• Problem to solve
In everything from "Select the 포커 지갑 wallet" down to "coord(528,403)" in the material, change "heading" to "section title", leave every other word as it is, and write out only those lines.

====== Extracted material ======

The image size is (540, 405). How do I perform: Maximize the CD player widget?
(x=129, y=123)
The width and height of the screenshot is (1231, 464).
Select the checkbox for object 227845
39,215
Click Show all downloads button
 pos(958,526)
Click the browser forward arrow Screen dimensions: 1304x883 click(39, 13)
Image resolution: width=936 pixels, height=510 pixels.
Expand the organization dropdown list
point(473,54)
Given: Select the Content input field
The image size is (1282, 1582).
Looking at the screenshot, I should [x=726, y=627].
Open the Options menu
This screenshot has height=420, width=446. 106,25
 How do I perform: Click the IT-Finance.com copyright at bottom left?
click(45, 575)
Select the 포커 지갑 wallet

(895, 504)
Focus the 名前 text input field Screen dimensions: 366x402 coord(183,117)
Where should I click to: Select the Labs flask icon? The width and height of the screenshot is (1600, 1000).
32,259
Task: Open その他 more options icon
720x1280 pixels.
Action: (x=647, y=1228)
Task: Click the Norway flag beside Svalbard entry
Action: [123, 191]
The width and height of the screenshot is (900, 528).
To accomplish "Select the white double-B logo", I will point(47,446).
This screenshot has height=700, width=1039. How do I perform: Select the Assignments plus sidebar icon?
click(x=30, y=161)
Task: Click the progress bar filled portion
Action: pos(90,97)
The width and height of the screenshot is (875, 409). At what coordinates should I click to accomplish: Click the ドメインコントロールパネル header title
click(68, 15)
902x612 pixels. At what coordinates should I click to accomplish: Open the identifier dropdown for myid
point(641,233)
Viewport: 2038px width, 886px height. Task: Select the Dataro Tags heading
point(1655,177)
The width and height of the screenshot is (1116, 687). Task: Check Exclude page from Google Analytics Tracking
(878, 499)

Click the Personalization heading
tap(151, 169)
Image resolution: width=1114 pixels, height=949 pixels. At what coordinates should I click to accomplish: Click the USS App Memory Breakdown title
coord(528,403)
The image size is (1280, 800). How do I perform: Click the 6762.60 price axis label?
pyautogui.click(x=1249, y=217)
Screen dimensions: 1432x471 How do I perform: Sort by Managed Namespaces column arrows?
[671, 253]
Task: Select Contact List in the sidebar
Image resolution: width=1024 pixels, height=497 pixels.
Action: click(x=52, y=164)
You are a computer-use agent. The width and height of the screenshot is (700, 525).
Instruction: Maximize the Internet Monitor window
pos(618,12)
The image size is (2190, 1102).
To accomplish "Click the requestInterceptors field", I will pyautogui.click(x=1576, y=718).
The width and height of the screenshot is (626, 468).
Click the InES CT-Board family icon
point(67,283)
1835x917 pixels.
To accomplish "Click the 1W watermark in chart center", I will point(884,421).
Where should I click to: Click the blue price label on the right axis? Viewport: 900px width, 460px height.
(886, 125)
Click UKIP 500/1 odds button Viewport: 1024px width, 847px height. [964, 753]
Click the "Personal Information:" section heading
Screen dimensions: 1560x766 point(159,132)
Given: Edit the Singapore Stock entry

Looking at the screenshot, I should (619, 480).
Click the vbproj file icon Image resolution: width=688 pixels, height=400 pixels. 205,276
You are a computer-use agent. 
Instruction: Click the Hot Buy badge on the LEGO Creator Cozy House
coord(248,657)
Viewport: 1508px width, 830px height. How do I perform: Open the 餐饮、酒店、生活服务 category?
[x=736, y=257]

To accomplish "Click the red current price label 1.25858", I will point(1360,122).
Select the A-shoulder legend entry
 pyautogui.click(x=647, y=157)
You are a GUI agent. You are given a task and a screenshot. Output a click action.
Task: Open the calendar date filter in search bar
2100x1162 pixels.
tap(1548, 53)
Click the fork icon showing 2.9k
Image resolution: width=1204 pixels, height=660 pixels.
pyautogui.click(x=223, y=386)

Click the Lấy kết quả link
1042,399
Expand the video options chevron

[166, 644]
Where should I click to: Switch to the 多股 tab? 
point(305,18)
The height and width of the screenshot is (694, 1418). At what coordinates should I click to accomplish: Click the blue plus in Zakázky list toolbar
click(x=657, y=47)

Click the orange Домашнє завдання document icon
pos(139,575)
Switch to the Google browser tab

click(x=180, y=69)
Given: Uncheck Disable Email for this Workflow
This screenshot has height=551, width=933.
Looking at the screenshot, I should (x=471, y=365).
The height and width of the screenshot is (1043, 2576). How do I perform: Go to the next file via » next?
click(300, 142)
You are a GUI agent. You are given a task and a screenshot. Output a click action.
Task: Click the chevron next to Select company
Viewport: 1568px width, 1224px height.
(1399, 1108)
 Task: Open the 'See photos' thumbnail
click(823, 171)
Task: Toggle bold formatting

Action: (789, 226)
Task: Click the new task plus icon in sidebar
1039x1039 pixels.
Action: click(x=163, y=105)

======

• Completed task
Select the 포커 지갑 wallet

(895, 504)
Focus the 名前 text input field Screen dimensions: 366x402 coord(183,117)
Where should I click to: Select the Labs flask icon? The width and height of the screenshot is (1600, 1000).
32,259
Task: Open その他 more options icon
720x1280 pixels.
Action: (x=647, y=1228)
Task: Click the Norway flag beside Svalbard entry
Action: [123, 191]
The width and height of the screenshot is (900, 528).
To accomplish "Select the white double-B logo", I will point(47,446).
This screenshot has height=700, width=1039. How do I perform: Select the Assignments plus sidebar icon?
click(x=30, y=161)
Task: Click the progress bar filled portion
Action: pos(90,97)
The width and height of the screenshot is (875, 409). At what coordinates should I click to accomplish: Click the ドメインコントロールパネル header title
click(68, 15)
902x612 pixels. At what coordinates should I click to accomplish: Open the identifier dropdown for myid
point(641,233)
Viewport: 2038px width, 886px height. Task: Select the Dataro Tags section title
point(1655,177)
The width and height of the screenshot is (1116, 687). Task: Check Exclude page from Google Analytics Tracking
(878, 499)

Click the Personalization section title
tap(151, 169)
Image resolution: width=1114 pixels, height=949 pixels. At what coordinates should I click to accomplish: Click the USS App Memory Breakdown title
coord(528,403)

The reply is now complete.